▸ **What you will do**
After locating the line with "Podcasts (869, 75)" in the data that follows, return it and every later line exactly, up to and including the line with "[ro] (292, 31)".

Collected data entries
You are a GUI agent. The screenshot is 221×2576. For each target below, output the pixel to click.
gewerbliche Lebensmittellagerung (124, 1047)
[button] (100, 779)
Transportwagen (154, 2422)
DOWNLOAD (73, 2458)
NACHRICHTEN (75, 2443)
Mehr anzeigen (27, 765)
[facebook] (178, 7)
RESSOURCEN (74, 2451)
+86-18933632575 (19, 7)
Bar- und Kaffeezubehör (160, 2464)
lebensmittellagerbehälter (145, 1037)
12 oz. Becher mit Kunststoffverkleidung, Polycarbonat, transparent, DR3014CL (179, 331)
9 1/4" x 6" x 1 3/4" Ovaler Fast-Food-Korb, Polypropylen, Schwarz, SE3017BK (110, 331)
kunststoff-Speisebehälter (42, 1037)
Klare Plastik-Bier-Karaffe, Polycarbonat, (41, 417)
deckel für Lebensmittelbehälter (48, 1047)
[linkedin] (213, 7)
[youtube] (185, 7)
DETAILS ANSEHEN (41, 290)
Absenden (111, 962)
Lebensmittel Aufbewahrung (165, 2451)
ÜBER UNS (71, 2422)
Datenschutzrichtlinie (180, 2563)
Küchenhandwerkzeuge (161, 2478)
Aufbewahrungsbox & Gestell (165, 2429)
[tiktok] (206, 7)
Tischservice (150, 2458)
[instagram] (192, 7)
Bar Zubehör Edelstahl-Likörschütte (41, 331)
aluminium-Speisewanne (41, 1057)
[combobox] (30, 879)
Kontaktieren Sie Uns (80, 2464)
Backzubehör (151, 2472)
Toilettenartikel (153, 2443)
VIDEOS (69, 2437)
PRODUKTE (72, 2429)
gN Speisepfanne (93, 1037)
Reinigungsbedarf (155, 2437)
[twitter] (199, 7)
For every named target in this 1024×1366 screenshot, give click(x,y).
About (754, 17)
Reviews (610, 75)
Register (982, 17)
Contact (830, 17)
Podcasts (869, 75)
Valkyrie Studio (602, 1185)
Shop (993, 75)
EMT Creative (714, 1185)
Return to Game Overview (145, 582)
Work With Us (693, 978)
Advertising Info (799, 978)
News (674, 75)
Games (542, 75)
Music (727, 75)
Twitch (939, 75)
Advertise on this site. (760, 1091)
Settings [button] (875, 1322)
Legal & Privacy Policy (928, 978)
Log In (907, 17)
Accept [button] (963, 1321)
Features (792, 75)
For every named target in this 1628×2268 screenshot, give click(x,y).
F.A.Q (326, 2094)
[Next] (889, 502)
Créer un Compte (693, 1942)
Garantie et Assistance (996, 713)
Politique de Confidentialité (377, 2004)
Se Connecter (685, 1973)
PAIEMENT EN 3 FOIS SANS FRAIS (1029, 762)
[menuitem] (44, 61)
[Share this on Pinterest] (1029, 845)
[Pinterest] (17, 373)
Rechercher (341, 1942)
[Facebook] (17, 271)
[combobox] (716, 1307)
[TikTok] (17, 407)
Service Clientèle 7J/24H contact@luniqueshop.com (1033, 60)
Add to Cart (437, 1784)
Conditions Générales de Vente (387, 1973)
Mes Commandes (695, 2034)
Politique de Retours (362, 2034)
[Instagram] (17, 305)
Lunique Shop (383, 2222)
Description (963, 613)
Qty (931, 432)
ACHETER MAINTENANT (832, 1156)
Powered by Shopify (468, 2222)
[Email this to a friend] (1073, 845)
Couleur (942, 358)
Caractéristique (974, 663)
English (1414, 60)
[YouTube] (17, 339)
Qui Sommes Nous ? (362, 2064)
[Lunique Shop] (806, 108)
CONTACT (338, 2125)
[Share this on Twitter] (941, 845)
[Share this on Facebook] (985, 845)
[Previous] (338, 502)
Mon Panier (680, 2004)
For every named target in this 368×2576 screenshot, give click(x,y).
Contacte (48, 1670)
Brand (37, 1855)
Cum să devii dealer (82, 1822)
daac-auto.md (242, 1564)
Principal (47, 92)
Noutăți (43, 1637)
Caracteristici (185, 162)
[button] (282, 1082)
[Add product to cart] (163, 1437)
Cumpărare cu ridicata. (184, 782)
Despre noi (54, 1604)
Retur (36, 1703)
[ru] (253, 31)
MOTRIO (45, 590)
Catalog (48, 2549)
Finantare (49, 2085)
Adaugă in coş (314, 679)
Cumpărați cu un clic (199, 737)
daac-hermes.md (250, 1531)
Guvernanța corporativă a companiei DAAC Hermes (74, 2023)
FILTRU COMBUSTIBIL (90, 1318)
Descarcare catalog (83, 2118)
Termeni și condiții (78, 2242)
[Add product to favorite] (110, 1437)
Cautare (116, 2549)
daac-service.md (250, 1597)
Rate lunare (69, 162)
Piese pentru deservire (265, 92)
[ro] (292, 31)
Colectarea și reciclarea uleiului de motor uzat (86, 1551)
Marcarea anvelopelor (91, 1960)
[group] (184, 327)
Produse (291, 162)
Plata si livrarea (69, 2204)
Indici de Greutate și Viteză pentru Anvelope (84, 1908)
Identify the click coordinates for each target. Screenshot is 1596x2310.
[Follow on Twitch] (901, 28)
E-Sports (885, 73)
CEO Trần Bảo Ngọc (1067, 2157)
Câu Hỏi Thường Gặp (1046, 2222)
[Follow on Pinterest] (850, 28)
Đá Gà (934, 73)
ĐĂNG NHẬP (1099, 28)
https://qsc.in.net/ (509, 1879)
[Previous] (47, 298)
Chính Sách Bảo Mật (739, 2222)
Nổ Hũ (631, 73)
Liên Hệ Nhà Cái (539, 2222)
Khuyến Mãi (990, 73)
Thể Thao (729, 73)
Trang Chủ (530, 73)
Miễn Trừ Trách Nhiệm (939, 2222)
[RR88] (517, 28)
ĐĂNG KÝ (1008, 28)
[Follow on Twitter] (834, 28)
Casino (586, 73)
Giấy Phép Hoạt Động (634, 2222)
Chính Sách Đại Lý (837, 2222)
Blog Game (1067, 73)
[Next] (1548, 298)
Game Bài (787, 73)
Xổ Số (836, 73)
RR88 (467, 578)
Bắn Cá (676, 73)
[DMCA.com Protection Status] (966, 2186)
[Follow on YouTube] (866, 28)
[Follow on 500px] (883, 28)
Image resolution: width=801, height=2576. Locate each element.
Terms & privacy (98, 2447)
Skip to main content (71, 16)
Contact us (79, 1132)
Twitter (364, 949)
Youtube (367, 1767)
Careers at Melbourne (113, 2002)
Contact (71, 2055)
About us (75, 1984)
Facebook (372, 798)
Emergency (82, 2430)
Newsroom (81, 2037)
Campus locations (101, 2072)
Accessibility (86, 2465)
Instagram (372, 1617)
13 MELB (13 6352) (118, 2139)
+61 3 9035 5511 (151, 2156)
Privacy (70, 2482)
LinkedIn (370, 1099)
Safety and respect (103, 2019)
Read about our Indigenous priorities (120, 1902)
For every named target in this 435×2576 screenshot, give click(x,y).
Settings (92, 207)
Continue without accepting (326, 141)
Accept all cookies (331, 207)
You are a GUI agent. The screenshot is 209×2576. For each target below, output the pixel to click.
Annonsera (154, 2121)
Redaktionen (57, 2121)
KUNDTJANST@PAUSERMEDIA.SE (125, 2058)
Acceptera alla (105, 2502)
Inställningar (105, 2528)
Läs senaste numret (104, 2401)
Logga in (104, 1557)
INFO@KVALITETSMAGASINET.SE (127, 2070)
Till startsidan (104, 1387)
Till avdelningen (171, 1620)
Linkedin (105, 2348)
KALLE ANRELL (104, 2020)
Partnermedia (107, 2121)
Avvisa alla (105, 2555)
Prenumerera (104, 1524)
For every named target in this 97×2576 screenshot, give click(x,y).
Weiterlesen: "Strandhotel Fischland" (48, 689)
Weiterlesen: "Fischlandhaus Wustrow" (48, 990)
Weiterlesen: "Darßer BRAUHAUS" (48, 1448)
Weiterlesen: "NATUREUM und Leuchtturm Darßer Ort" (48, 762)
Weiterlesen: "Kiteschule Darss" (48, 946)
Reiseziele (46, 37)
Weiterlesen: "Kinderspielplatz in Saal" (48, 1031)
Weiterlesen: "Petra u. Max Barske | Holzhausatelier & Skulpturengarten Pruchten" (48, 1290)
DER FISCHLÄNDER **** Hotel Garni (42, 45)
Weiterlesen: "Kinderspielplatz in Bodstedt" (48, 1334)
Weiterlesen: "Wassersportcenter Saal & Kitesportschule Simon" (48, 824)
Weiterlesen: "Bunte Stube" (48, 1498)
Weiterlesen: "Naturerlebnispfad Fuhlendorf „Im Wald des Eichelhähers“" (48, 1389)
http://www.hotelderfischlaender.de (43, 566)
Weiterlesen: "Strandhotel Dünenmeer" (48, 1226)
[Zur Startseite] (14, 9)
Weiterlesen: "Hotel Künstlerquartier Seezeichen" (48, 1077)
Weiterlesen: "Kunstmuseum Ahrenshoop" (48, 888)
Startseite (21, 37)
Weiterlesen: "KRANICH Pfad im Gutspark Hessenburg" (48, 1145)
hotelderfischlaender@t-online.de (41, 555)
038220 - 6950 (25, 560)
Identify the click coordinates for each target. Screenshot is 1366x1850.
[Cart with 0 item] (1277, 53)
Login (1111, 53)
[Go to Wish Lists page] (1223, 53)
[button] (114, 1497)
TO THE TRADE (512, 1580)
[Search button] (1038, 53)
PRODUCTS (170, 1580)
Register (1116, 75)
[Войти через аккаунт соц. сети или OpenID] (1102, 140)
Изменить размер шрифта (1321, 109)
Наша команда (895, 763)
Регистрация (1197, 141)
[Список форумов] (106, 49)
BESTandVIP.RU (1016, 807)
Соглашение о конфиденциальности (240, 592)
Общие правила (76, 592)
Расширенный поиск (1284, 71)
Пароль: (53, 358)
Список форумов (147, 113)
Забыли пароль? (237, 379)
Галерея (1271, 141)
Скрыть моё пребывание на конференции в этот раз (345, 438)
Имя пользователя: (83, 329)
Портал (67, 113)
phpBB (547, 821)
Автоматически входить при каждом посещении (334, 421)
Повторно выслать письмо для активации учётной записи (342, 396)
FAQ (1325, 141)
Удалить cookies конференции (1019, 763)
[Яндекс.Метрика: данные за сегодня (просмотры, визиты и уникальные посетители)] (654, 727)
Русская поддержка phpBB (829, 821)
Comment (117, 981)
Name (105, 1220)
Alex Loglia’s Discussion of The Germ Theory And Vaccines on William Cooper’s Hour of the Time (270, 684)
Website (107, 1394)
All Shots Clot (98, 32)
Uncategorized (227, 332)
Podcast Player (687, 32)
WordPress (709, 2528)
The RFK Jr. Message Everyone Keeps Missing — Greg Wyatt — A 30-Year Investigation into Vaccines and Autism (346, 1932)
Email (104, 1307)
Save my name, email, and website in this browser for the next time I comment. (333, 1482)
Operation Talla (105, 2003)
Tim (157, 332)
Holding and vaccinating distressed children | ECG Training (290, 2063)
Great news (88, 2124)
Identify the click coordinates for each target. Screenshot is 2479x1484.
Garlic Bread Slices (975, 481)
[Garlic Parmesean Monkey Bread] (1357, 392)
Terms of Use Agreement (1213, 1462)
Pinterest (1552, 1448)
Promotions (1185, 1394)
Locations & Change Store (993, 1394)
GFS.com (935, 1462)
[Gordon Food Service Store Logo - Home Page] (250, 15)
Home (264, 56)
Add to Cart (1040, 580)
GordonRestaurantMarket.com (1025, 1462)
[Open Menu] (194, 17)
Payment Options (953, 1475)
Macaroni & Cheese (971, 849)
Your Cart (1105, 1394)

▸ **Answer box**
Podcasts (869, 75)
Valkyrie Studio (602, 1185)
Shop (993, 75)
EMT Creative (714, 1185)
Return to Game Overview (145, 582)
Work With Us (693, 978)
Advertising Info (799, 978)
News (674, 75)
Games (542, 75)
Music (727, 75)
Twitch (939, 75)
Advertise on this site. (760, 1091)
Settings [button] (875, 1322)
Legal & Privacy Policy (928, 978)
Log In (907, 17)
Accept [button] (963, 1321)
Features (792, 75)
For every named target in this 1628×2268 screenshot, give click(x,y).
F.A.Q (326, 2094)
[Next] (889, 502)
Créer un Compte (693, 1942)
Garantie et Assistance (996, 713)
Politique de Confidentialité (377, 2004)
Se Connecter (685, 1973)
PAIEMENT EN 3 FOIS SANS FRAIS (1029, 762)
[menuitem] (44, 61)
[Share this on Pinterest] (1029, 845)
[Pinterest] (17, 373)
Rechercher (341, 1942)
[Facebook] (17, 271)
[combobox] (716, 1307)
[TikTok] (17, 407)
Service Clientèle 7J/24H contact@luniqueshop.com (1033, 60)
Add to Cart (437, 1784)
Conditions Générales de Vente (387, 1973)
Mes Commandes (695, 2034)
Politique de Retours (362, 2034)
[Instagram] (17, 305)
Lunique Shop (383, 2222)
Description (963, 613)
Qty (931, 432)
ACHETER MAINTENANT (832, 1156)
Powered by Shopify (468, 2222)
[Email this to a friend] (1073, 845)
Couleur (942, 358)
Caractéristique (974, 663)
English (1414, 60)
[YouTube] (17, 339)
Qui Sommes Nous ? (362, 2064)
[Lunique Shop] (806, 108)
CONTACT (338, 2125)
[Share this on Twitter] (941, 845)
[Share this on Facebook] (985, 845)
[Previous] (338, 502)
Mon Panier (680, 2004)
For every named target in this 368×2576 screenshot, give click(x,y).
Contacte (48, 1670)
Brand (37, 1855)
Cum să devii dealer (82, 1822)
daac-auto.md (242, 1564)
Principal (47, 92)
Noutăți (43, 1637)
Caracteristici (185, 162)
[button] (282, 1082)
[Add product to cart] (163, 1437)
Cumpărare cu ridicata. (184, 782)
Despre noi (54, 1604)
Retur (36, 1703)
[ru] (253, 31)
MOTRIO (45, 590)
Catalog (48, 2549)
Finantare (49, 2085)
Adaugă in coş (314, 679)
Cumpărați cu un clic (199, 737)
daac-hermes.md (250, 1531)
Guvernanța corporativă a companiei DAAC Hermes (74, 2023)
FILTRU COMBUSTIBIL (90, 1318)
Descarcare catalog (83, 2118)
Termeni și condiții (78, 2242)
[Add product to favorite] (110, 1437)
Cautare (116, 2549)
daac-service.md (250, 1597)
Rate lunare (69, 162)
Piese pentru deservire (265, 92)
[ro] (292, 31)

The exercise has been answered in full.